Islam provides freedom within the realm of the basic right of a woman and a wife. A woman is created different but equal in the eyes of Allah. Understand the issues of women in marriage and you can walk tall even if your husband cannot focus on you alone. Maybe one day men will also understand their role as man and as husband and who they should serve. That is whether they should focus on their interest first or the interest of the family as a whole. We shall leave this for another discussion. Man always defend their case because polygamy is allowed in Islam. They choose to play down the fact that our Prophet Muhammad (saw) did not take another wife while with Siti Khadijah , his first wife who was about15 years older than him. Is this a coincidence? Nothing is a coincidence with our prophet and our lesson in "sirrah" should explain this instead of taking it for granted.Let us tell our Ustaz that fact and he may want to look again at the meaning of life with an older woman in Islam as exemplified by the Prophet's wife, Khadijah.

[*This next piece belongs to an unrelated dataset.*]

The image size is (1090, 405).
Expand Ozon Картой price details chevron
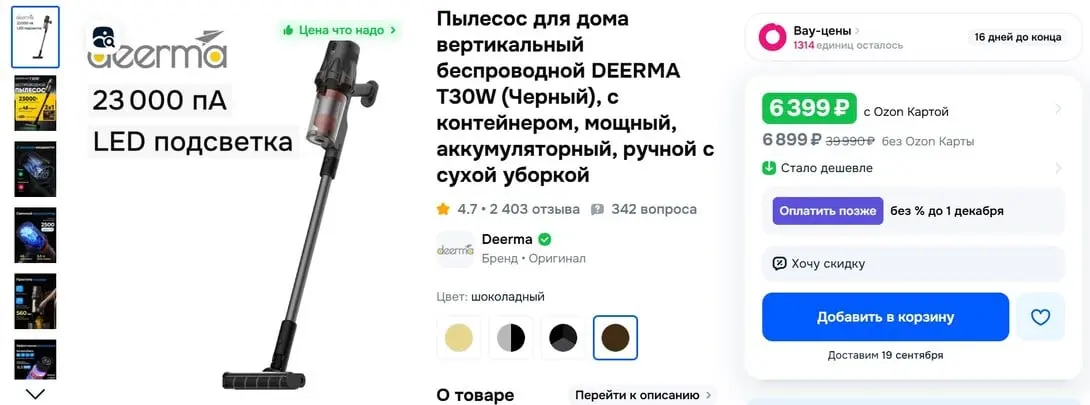pyautogui.click(x=1058, y=108)
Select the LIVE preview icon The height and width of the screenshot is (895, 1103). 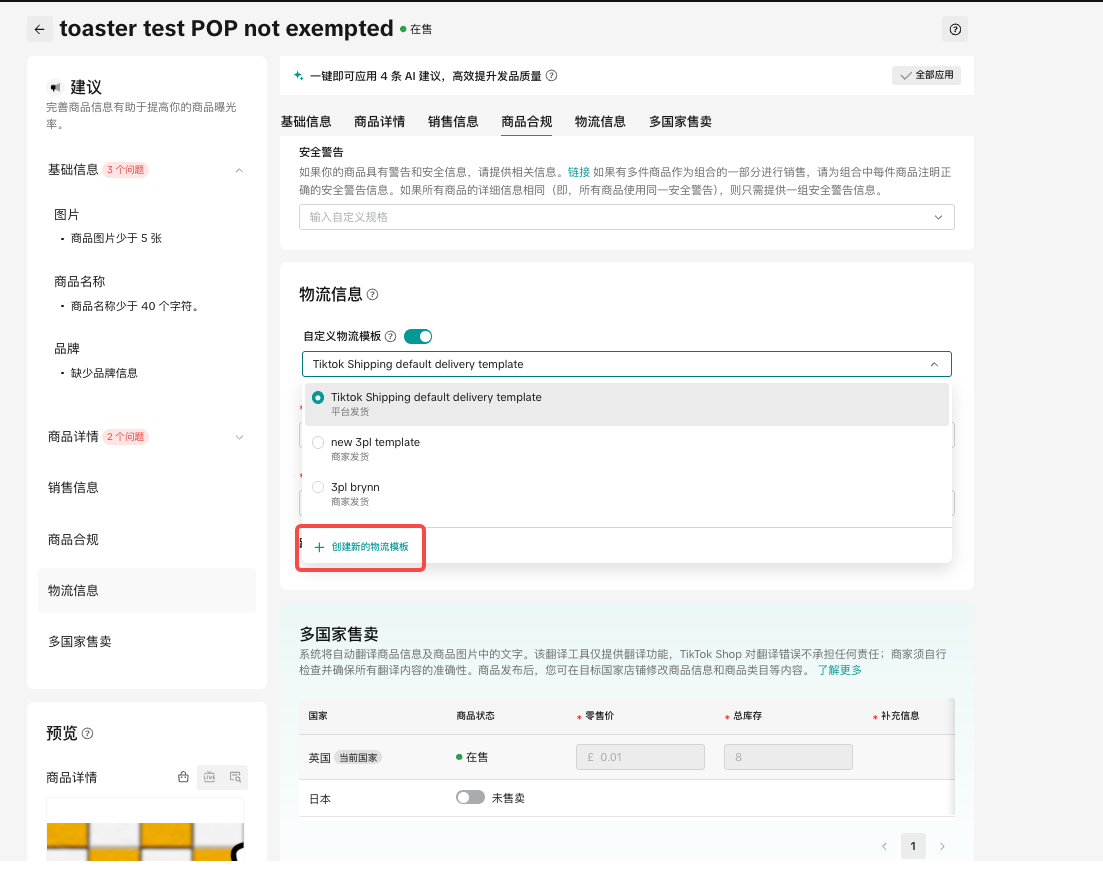click(x=209, y=777)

Yes, coming back to you, my friend, and as I said, the frills in life can be varied as you like because you have plenty of time to yourself now.  Do not feel sorry for yourself. Sometimes life can be unpredictable. One day you are okay, the next day you may be told you have cancer and you may live for a few more years. Believe me nobody knows really what the future is like for any of us. Be positive, work hard on something with added value that brings blessings (barakah) from Allah and peace to your mind, and leave the rest to God alMighty, Allah.

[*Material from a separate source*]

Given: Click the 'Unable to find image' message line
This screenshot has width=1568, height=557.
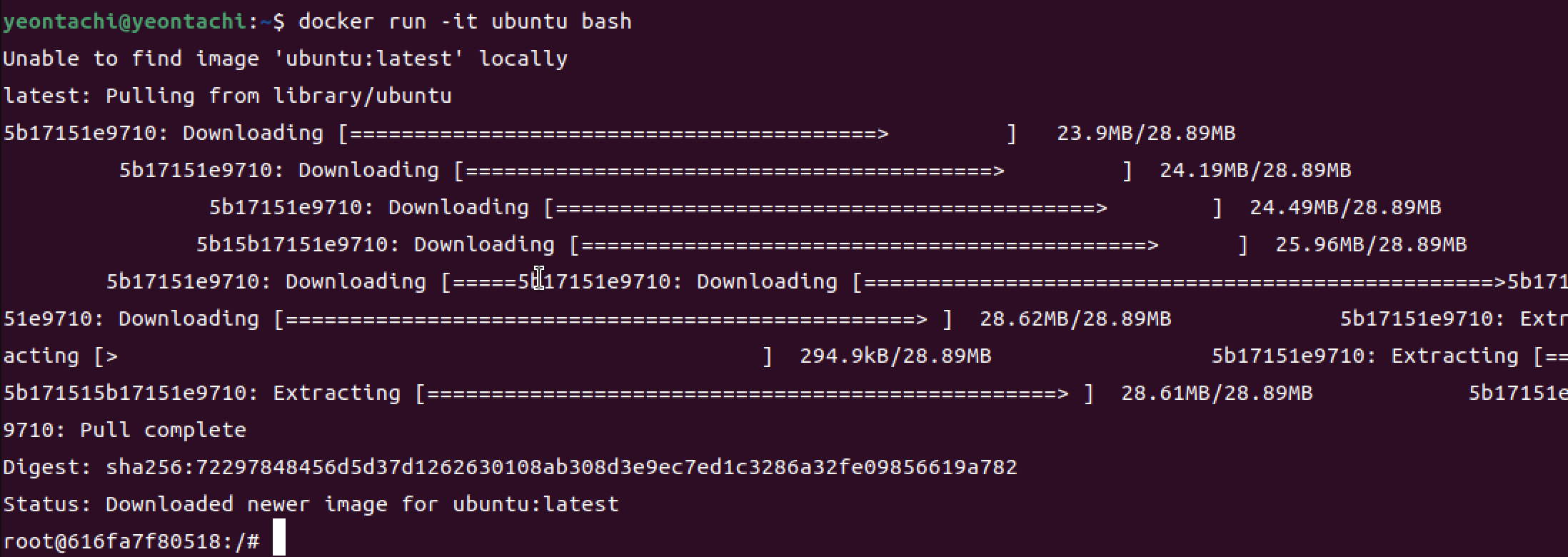Looking at the screenshot, I should pyautogui.click(x=285, y=59).
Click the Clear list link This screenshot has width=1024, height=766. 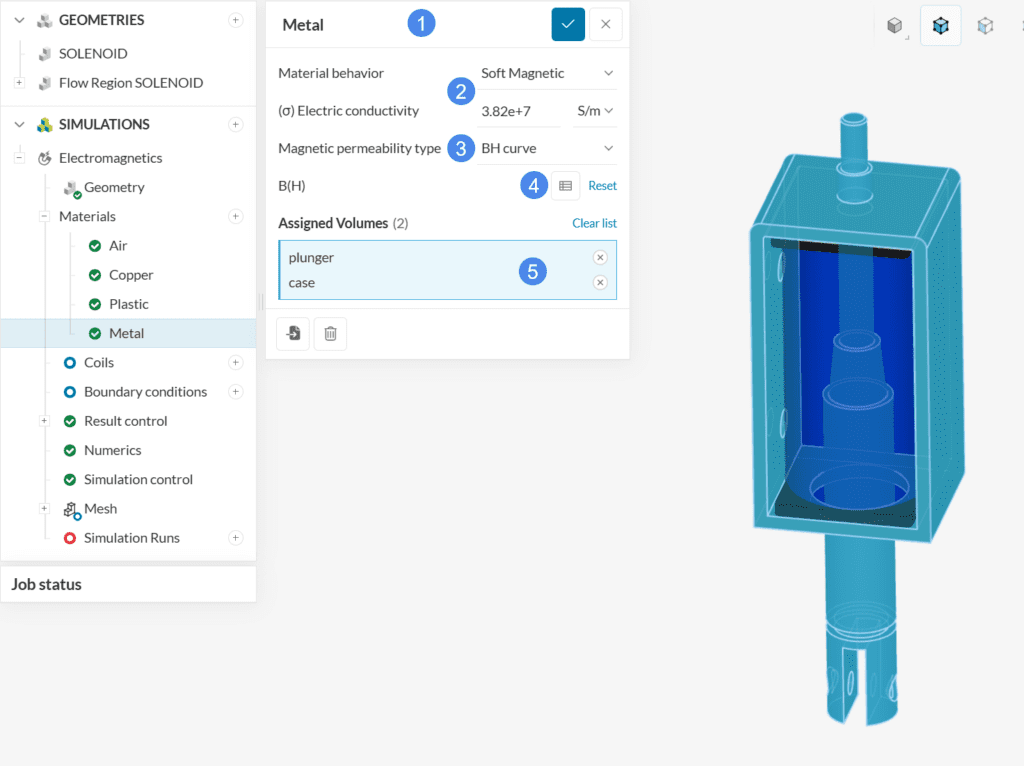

If you look carefully at a polygamous marriage, the husband may be the actual loser although he thinks otherwise. Usually he will tell his friends  all the excitement of a polygamy but do not dare to tell about the sobs and tears deep inside his heart. One good friend who has two wives both of whom I knew, told me one day that he felt miserable on  that  particular day when he saw a notice at the front door of his first wife's house that read: 'Be back soon,". He waited until he was tired and bored but no body turned up. He was particularly miserable because he misses her and was missing the old time they shared when they were first married.Little  things suddenly becomes so meaningful to him  because he did not get or could not do together with the second wife and that he longed to get back to the old "pleasures" which he could get no more because the mind set has changed and space and time is no more with him. When one gets older often times one is set in one's old habits that suddenly one finds the old ways seem to be the most relaxing thing to do.

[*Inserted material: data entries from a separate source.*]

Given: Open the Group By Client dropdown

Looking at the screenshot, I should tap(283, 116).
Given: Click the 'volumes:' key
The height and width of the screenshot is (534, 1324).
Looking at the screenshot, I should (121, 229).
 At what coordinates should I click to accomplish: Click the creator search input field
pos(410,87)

Indiscriminate polygamy destroys ( too strong a word) rather indiscriminate polygamy robs one of the beauty of just being a person or a human and indiscriminate polygamy could numb a relationship which was otherwise simple and in perfect harmony.

Therefore, just as much as you can grow old gracefully, you can also be "a loser" gracefully,  insyaAllah with a newly  found passion and wisdom and much more.Allah knows best and He knows what is best for you. Just be thankful with  all the pleasures Allah has granted and move on with life by His Grace, Love and Affection. And Allah will bless you even more if you sincerely du'a for your husband's well being. Remember,he is still human and he is still the father of your children, and you are still his WIFE,  and he deserves some kind of respect.
WaAllahua'lam.

2 comments:

noraini said...

Salam dan tahniah sobah. good article, good advice. sebenarnya masalah insan tidak lebih besar darpada Allah yang menciptakan masalah untuk 'menilai siapa yang terbaik amalnya'. Your good friend is lucky to be picked because she must be ready, otherwise Allah tak akan uji seseorang di luar kemampuannya. Yang menghalang kemampuan kita ialah sombong, ego dan tamak 3 sifat mazmummah yang kita kena perangi daripada semua hati manusia yang masih hidup termasuk yang memberi komen ni. WaAllahu'alam

ngasobahseliman said...

Salam and thank you for the observation. We are all vulnerable and we need divine protection. May Allah be kind to us.Amin.